Bolivia’s representative, speaking on behalf of the “Group of 77” developing countries and China, affirmed the Group’s participation at the highest possible level and was pleased that addressing the digital divide was a key element of the text.
Brazil’s representative said the targets for information and communications technologies adopted by the Open Working Group on Sustainable Development Goals had created a clear, natural link between the Summit and the post-2015 development agenda. The international community must bolster efforts to bridge the digital divide and ensure the Internet remained safe for public use, as well as a space where civil liberties and individual freedoms were fully recognized and protected. He regretted that the Working Group could not agree on recommendations to fully implement the Summit’s mandate on enhanced cooperation of the Tunis Agenda. The June 2015 deadline set by the current text must be met.
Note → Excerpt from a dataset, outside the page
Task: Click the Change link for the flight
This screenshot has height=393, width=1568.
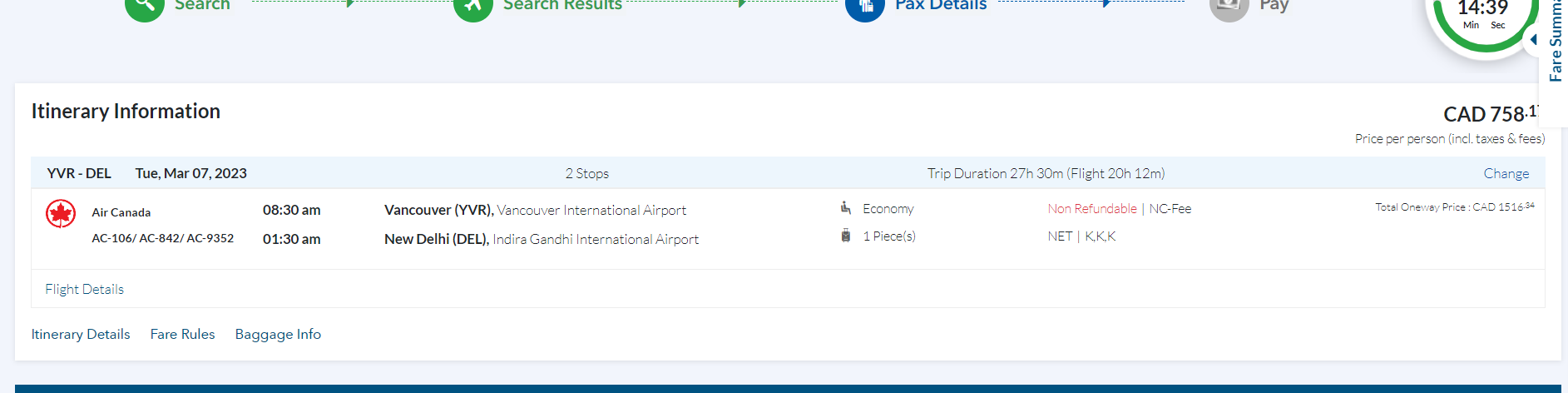Action: point(1506,173)

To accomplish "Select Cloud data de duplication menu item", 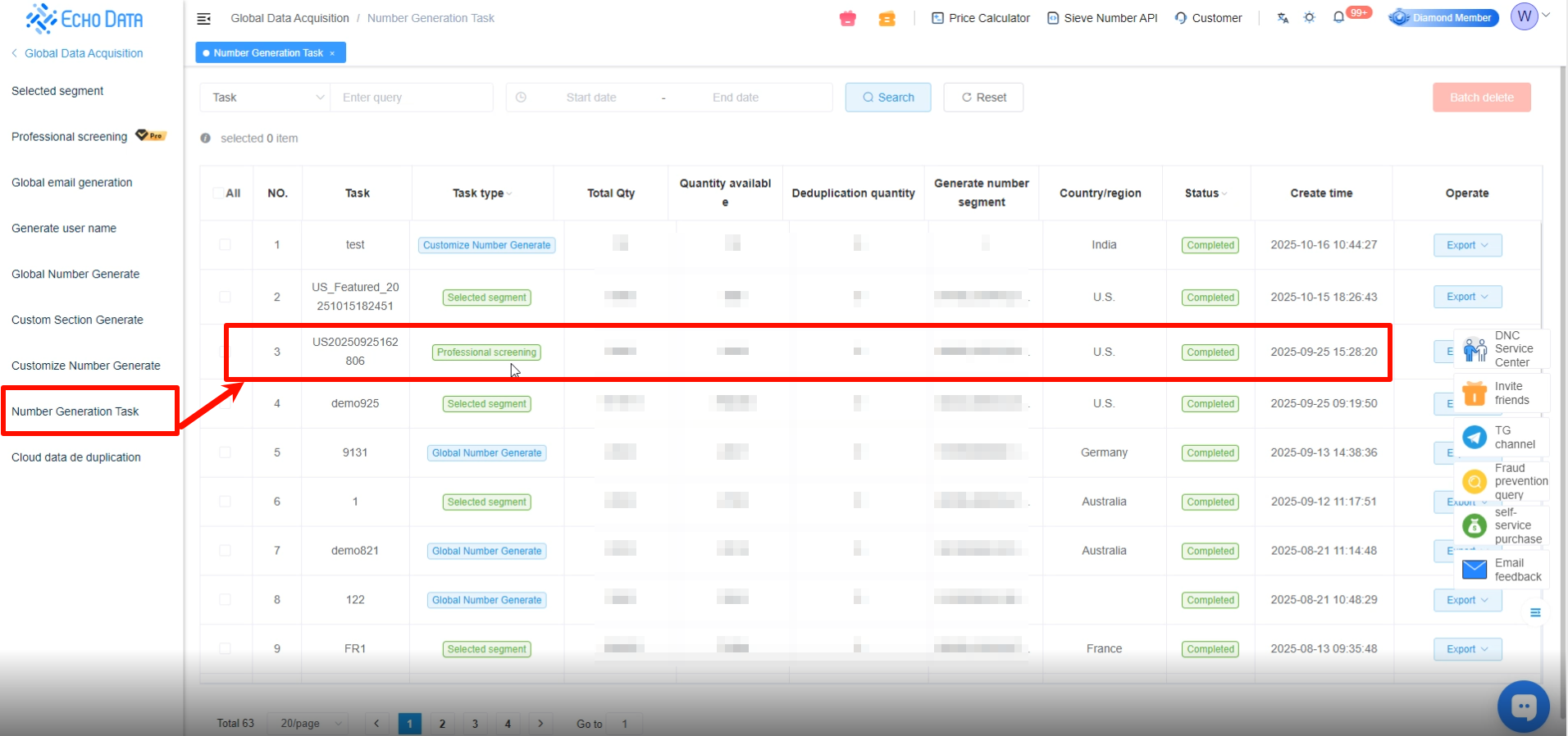I will (x=76, y=457).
Tunisia’s representative said the text’s adoption showed the common goal of ensuring a successful overall review. Information and communications technologies were more productive and efficient than ever, but also were accompanied by new threats. Tunisia had joined Ireland to co-facilitate the preparatory process and stood ready to share its inputs and lessons learned during the 2015 review.
Making a statement after the vote, the European Union’s representative expressed strong commitment to information and communications technologies for development, the Summit’s aims and the multi-stakeholder model of Internet governance. The preparatory process and high-level meeting must ensure meaningful participation and inputs by all stakeholders. He expressed hope that the 2015 meeting would take full account of the June 2014 Summit review by the International Telecommunication Union (ITU) and the February 2013 event hosted by the United Nations Educational, Scientific and Cultural Organization (UNESCO).
The Assembly will reconvene on 9 September to hold a high-level forum on implementation of the Programme of Action on a Culture of Peace.